MATERIALS PROVIDED Block Start
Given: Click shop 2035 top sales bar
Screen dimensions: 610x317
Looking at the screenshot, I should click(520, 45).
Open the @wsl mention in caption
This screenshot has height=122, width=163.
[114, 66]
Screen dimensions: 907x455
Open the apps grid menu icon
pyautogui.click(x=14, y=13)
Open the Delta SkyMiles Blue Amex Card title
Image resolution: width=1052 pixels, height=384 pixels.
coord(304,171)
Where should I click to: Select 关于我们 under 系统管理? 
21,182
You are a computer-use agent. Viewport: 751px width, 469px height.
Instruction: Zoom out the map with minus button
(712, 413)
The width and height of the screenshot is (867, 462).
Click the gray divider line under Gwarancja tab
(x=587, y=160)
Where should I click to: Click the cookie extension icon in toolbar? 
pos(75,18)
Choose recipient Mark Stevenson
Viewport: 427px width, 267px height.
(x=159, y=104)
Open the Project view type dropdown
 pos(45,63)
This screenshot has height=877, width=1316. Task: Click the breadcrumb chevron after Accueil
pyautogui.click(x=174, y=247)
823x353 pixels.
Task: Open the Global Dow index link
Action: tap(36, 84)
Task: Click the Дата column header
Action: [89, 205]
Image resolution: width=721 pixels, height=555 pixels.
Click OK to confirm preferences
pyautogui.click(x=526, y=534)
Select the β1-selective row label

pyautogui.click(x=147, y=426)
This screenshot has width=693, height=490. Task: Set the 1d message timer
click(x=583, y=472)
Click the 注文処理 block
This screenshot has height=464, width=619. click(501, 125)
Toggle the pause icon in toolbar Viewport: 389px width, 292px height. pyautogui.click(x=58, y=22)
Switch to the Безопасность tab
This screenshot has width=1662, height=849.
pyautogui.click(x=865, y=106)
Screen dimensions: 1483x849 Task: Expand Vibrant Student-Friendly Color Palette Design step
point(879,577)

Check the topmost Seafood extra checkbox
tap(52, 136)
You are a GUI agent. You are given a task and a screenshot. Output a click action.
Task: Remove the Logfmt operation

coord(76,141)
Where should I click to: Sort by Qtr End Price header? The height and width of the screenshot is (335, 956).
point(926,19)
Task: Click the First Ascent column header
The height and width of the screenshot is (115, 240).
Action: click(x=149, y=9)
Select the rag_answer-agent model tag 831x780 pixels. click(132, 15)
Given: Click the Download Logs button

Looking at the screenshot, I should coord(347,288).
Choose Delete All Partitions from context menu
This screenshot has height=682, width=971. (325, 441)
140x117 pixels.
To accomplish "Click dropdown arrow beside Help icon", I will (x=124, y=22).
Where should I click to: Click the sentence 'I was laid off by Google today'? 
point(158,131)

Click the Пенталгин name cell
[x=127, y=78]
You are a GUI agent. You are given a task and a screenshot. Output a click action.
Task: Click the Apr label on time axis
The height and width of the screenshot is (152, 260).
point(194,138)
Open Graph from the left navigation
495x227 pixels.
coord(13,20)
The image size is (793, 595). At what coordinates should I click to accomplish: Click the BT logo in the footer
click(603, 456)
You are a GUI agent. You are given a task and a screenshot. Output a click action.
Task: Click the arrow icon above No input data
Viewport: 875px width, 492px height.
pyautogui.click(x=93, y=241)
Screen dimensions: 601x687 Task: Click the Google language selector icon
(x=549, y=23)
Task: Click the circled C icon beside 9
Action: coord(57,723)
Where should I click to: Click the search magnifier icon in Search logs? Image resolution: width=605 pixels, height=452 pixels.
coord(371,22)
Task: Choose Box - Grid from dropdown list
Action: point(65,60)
MATERIALS PROVIDED Block End
● TASK DESCRIPTION:
The line with "495x227 pixels." through the last line of the entries above: output exactly those lines and nothing else.

● TASK OUTPUT:
495x227 pixels.
coord(13,20)
The image size is (793, 595). At what coordinates should I click to accomplish: Click the BT logo in the footer
click(603, 456)
You are a GUI agent. You are given a task and a screenshot. Output a click action.
Task: Click the arrow icon above No input data
Viewport: 875px width, 492px height.
pyautogui.click(x=93, y=241)
Screen dimensions: 601x687 Task: Click the Google language selector icon
(x=549, y=23)
Task: Click the circled C icon beside 9
Action: coord(57,723)
Where should I click to: Click the search magnifier icon in Search logs? Image resolution: width=605 pixels, height=452 pixels.
coord(371,22)
Task: Choose Box - Grid from dropdown list
Action: point(65,60)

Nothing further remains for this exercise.